Furthermore, an aspect of the present disclosure is a liquid ejection head including a substrate provided with an element that generates energy used to eject a liquid, and a nozzle plate including an ejection port that ejects the liquid. The ejection port includes a first ejection port that is an opening portion formed on an outer surface side of a recessed portion formed in an outer surface of the nozzle plate, a second ejection port positioned on a bottom surface side of the recessed portion, the second ejection port including an opening portion that is smaller than the first ejection port, and a plurality of protrusions that extend from an outer edge portion of the first ejection port towards a center portion of the second election port through the second ejection port. The plurality of protrusions extend along the outer surface of the nozzle plate.

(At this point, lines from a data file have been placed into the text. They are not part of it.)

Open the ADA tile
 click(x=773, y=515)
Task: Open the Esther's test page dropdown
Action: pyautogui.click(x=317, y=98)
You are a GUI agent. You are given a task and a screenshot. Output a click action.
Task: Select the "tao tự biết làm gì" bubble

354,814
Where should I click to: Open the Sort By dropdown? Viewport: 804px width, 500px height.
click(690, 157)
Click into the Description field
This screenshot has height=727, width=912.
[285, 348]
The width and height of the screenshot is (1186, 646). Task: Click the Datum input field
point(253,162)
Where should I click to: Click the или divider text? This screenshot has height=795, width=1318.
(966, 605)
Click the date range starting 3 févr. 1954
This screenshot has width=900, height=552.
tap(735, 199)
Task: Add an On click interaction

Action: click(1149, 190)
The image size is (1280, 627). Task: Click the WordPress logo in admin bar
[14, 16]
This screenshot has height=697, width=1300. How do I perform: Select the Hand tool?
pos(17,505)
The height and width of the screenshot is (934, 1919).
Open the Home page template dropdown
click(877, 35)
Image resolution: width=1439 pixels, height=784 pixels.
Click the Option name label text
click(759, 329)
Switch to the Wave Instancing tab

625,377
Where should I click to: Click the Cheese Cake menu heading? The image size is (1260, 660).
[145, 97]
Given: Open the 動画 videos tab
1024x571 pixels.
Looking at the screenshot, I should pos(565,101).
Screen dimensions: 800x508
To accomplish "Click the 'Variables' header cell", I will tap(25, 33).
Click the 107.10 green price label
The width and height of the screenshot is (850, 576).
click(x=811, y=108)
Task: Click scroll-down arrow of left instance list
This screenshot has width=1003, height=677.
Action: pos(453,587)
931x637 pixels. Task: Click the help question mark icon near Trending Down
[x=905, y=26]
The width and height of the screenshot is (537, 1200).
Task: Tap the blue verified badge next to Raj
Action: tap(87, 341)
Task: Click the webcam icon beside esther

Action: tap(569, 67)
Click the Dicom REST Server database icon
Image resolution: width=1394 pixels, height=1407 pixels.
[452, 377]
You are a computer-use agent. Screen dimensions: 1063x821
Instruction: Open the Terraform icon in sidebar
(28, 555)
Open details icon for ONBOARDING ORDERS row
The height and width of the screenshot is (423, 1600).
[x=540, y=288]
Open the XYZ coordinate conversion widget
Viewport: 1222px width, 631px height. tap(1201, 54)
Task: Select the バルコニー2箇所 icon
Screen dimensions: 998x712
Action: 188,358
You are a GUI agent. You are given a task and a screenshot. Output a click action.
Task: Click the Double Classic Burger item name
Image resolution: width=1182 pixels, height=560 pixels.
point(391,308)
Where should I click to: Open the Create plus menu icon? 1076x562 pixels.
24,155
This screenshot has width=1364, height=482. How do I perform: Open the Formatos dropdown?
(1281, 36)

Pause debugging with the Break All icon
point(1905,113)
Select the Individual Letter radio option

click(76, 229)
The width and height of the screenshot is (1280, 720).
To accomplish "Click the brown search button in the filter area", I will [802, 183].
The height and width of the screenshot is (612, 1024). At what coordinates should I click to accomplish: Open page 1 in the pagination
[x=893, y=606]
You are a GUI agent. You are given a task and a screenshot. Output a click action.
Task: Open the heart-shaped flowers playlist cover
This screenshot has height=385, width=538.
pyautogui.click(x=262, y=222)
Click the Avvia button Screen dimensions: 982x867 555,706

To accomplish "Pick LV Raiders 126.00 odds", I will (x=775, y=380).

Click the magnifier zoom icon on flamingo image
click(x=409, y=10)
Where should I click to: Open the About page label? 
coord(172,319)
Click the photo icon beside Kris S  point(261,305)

Furthermore, an aspect of the present disclosure is a liquid ejection head including a substrate provided with an element that generates energy used to eject a liquid, and a nozzle plate including an ejection port that ejects the liquid. The ejection port includes a first ejection port that is an opening portion formed on an outer surface side of a recessed portion formed in an outer surface of the nozzle plate, a second ejection port positioned on a bottom surface side of the recessed portion, the second ejection port including an opening portion that is smaller than the first ejection port, and a plurality of protrusions that extend from an outer edge portion of the first ejection port towards a center portion of the second ejection port through the second ejection port. In a state in which the liquid is filled in the liquid ejection head, a meniscus of the liquid is formed on an outer edge portion of the second ejection port, in which the meniscus at tip portions of the protrusions protrudes, with respect to the outer edge portion of the second ejection port, in an ejection direction in which the liquid is ejected.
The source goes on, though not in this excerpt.